Stock footage is video footage that is not customized to use in any specific television programs or film. It can be used in previous productions, or it may be an archive of video footage from other productions that have not yet been used. In short, these are footages that are in stock or in storage that can be used all over again.

Tools and Materials:

  • Tripod
  • Video camcorder
  • Telephoto lens

Step 1: Choosing a Location

One of the most important steps when filming wildlife footage for stock footage is to choose a great location. Choose a location where it will give you the most flexibility when it comes to shooting. The location should give you several options to shoot the wildlife scene you want to film. You should also choose a location that will give you ample lighting while shooting. The amount of light in your film will make or break you stock footage. In this regard, it is advisable to shoot at a time of day when light is at its maximum, unless you prefer to shoot a night time scene.

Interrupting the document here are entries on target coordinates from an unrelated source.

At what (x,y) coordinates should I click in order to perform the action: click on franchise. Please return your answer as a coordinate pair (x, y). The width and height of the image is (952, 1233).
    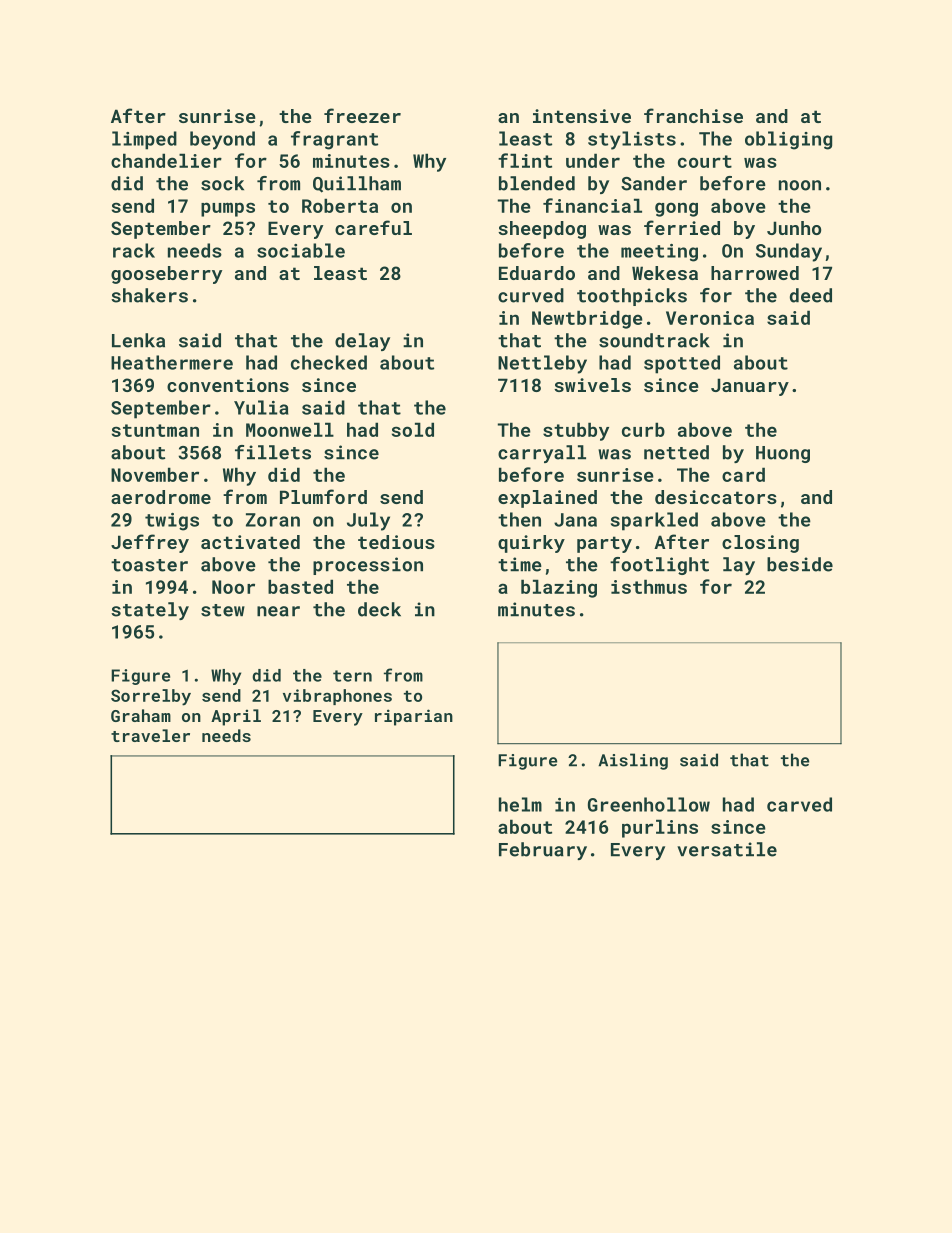
    Looking at the image, I should click on (693, 115).
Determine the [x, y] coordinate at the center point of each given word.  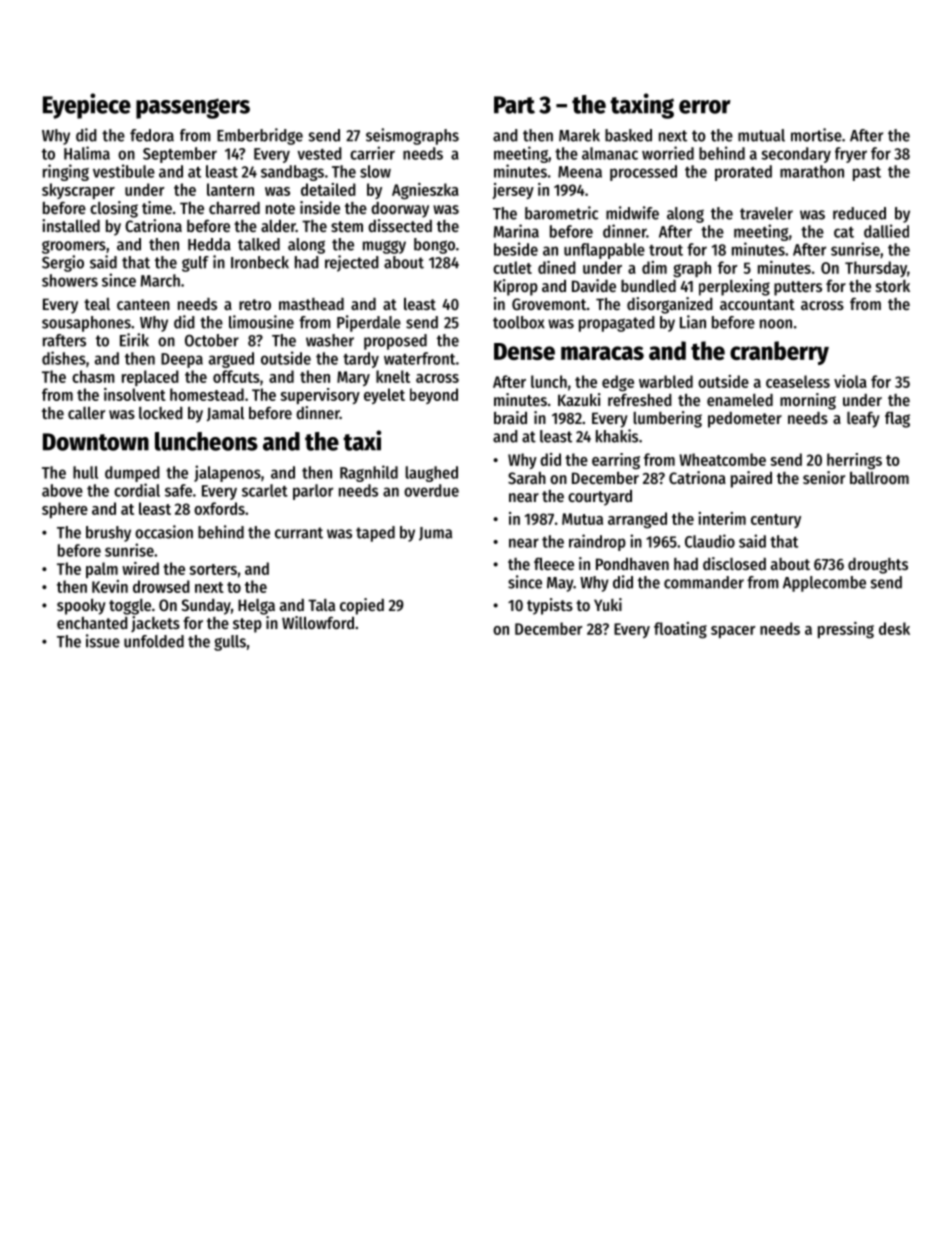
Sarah [527, 478]
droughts [878, 566]
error [705, 107]
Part [514, 105]
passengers [193, 108]
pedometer [745, 420]
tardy [361, 360]
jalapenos [227, 473]
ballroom [879, 477]
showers [70, 280]
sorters [213, 569]
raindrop [597, 542]
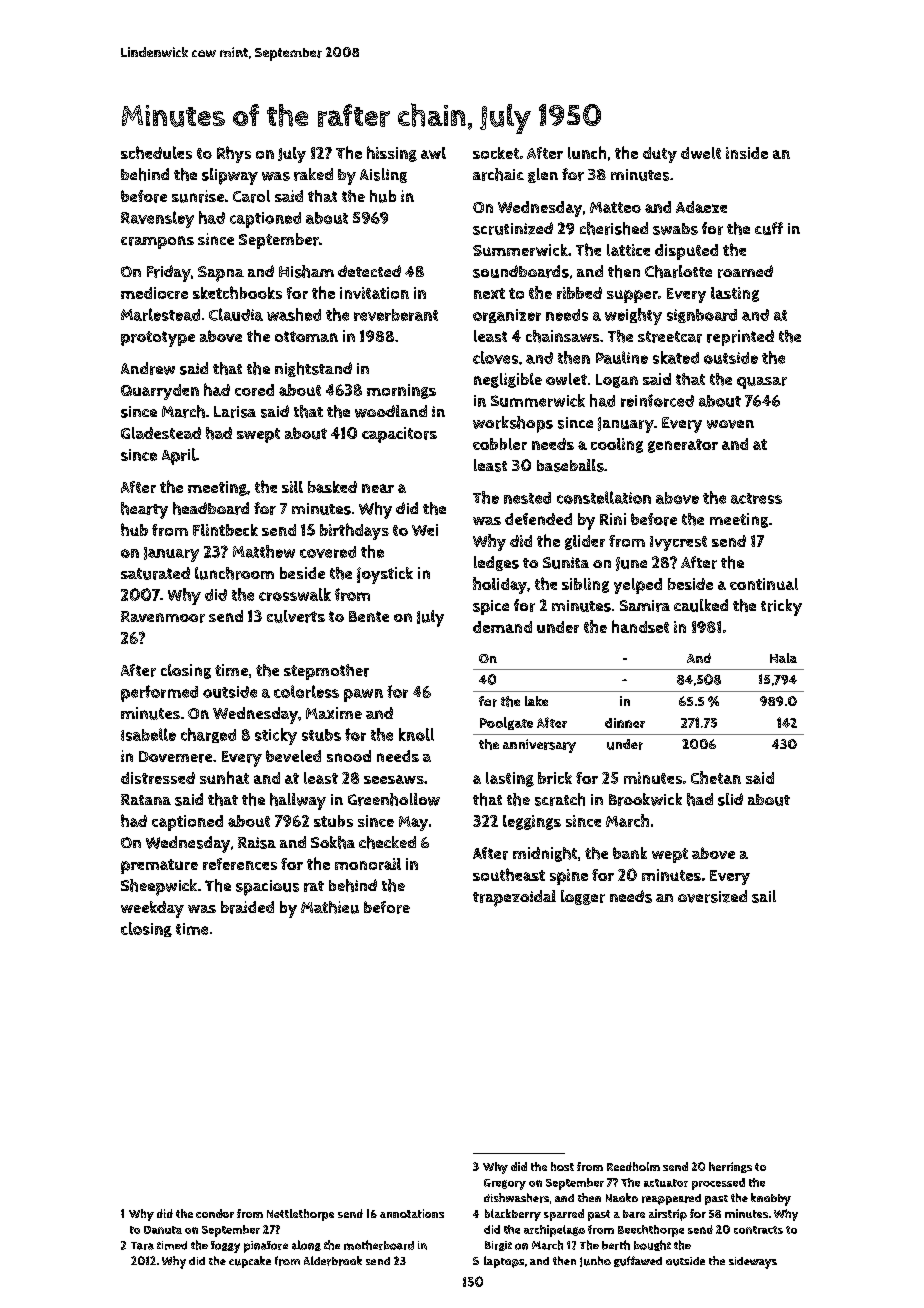 The width and height of the image is (924, 1308). What do you see at coordinates (570, 465) in the image?
I see `baseballs` at bounding box center [570, 465].
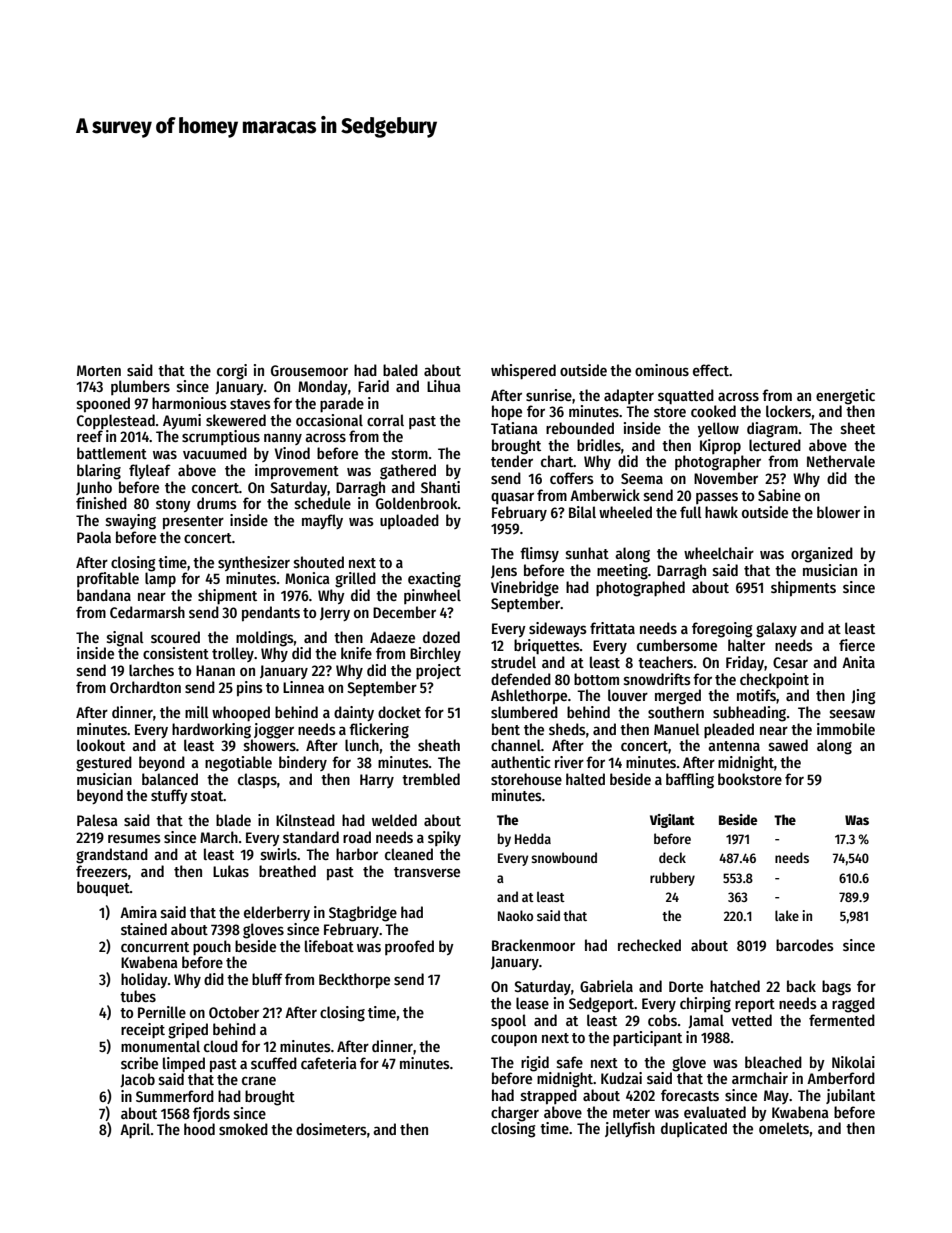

Step 2: Set up Your Equipment

The amount of equipment you will need depends on the wildlife scene you want to shoot. Generally, your camcorder, a tripod and some lighting equipment is enough to shoot wildlife stock footage. Set up your equipment where your subject will not be disturbed. Otherwise, you might find yourself without any wildlife to shoot.

Step 3: Shoot the Habitat

Shoot a wide shot of the habitat of the wildlife you are shooting. This will give you more options. You also need to shoot the different sides or views of the habitat. If you are shooting a duck family, shoot the lake where it is swimming, the trees surrounding the lake, as well the entire scene covering the lake and the trees. Make sure that you shoot tight, wide and mid.

Step 4: Shoot the Subject

After shooting the background or habitat, you can now shoot the subject itself. Focus on the subject matter by zooming the lens of your video camcorder or using a telephoto lens if you require being a few distances away from your subject. Make sure that you shoot a moving shot of the subject. A moving shot can either be by filming the subject moving, or you moving the camera to give a different angle (but still focusing on the subject).

Step 5: Shoot from the Wildlife's Point of View

You can then shoot the wildlife's point of view. In short, get a shot on how your subject will perceive or view its surrounding. The tripod is a great tool to use when shooting this scene. To do this, set your tripod low and then place the camcorder on top of it.

Step 6: Keep the Video Camcorder Running

Make sure that you always keep the camcorder running when shooting wildlife stock footage. You must remember that you cannot really control how your subject will move or react, so it is best to get the maximum footage.